GPTQ based LLM model compression/quantization toolkit with accelerated inference support for both cpu/gpu via HF, vLLM, and SGLang.

Geek Repo:Geek Repo

Github PK Tool:Github PK Tool

[BUG] tip/main has regression on optional vllm depend

Qubitium opened this issue · comments

vLLM was merged into main but there remains runtime depend issues. vLLM is a large pkg we will not force dependency on it. vLLM should runtime import and error if not exists and prompt users to install.

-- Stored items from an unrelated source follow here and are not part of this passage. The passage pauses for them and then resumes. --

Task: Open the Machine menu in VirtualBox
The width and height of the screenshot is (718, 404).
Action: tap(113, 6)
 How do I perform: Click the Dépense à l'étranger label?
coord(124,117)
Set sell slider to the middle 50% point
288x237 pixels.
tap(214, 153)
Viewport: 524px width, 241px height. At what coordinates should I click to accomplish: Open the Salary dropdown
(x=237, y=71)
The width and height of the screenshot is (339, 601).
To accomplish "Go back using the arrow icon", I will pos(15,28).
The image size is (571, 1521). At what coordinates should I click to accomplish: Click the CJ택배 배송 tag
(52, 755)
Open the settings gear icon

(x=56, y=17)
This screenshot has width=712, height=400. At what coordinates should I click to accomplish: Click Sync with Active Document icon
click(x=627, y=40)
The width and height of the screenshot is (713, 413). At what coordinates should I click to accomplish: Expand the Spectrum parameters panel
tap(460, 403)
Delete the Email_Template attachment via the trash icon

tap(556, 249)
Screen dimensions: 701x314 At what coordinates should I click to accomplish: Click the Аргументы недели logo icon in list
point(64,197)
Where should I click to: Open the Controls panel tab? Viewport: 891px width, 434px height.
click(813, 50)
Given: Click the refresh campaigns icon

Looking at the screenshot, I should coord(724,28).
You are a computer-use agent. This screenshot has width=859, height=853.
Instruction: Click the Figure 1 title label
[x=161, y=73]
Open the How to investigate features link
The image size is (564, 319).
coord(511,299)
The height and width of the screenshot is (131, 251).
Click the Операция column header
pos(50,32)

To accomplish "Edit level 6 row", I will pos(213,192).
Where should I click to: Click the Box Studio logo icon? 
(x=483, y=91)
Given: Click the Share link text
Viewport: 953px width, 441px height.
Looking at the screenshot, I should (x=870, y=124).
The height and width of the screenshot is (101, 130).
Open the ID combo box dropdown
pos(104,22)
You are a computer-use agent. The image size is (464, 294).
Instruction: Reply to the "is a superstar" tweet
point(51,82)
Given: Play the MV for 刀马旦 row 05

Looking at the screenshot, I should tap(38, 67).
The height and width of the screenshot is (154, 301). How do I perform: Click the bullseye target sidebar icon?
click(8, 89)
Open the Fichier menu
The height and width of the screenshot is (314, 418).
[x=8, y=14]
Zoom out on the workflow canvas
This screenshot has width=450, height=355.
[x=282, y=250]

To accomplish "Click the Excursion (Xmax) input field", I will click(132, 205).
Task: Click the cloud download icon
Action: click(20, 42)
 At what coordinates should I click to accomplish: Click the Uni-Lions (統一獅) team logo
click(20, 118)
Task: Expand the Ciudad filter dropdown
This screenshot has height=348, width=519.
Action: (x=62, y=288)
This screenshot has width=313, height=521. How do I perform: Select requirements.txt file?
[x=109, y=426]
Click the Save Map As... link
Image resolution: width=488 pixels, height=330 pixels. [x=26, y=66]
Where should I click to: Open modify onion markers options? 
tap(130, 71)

Reported by @FrederikHandberg

Traceback (most recent call last):
  File "/workspace/GPTQModel/quant.py", line 2, in <module>
    from gptqmodel import GPTQModel, QuantizeConfig
  File "/workspace/GPTQModel/gptqmodel/__init__.py", line 1, in <module>
    from .models import GPTQModel
  File "/workspace/GPTQModel/gptqmodel/models/__init__.py", line 1, in <module>
    from .auto import MODEL_MAP, GPTQModel
  File "/workspace/GPTQModel/gptqmodel/models/auto.py", line 5, in <module>
    from .baichuan import BaiChuanGPTQ
  File "/workspace/GPTQModel/gptqmodel/models/baichuan.py", line 1, in <module>
    from .base import BaseGPTQModel
  File "/workspace/GPTQModel/gptqmodel/models/base.py", line 36, in <module>
    from ..utils.vllm import load_model_by_vllm, vllm_generate
  File "/workspace/GPTQModel/gptqmodel/utils/vllm.py", line 12, in <module>
    def convert_hf_params_to_vllm(hf_params: Dict[str, Any]) -> SamplingParams:
NameError: name 'SamplingParams' is not defined

@FrederikHandberg The vllm issue regression on main should be fixed. We will be working on the 8bit issue next. Please use 4bit for now. Our tests have shown that 4bit is as accurate as 8bit and much more performant.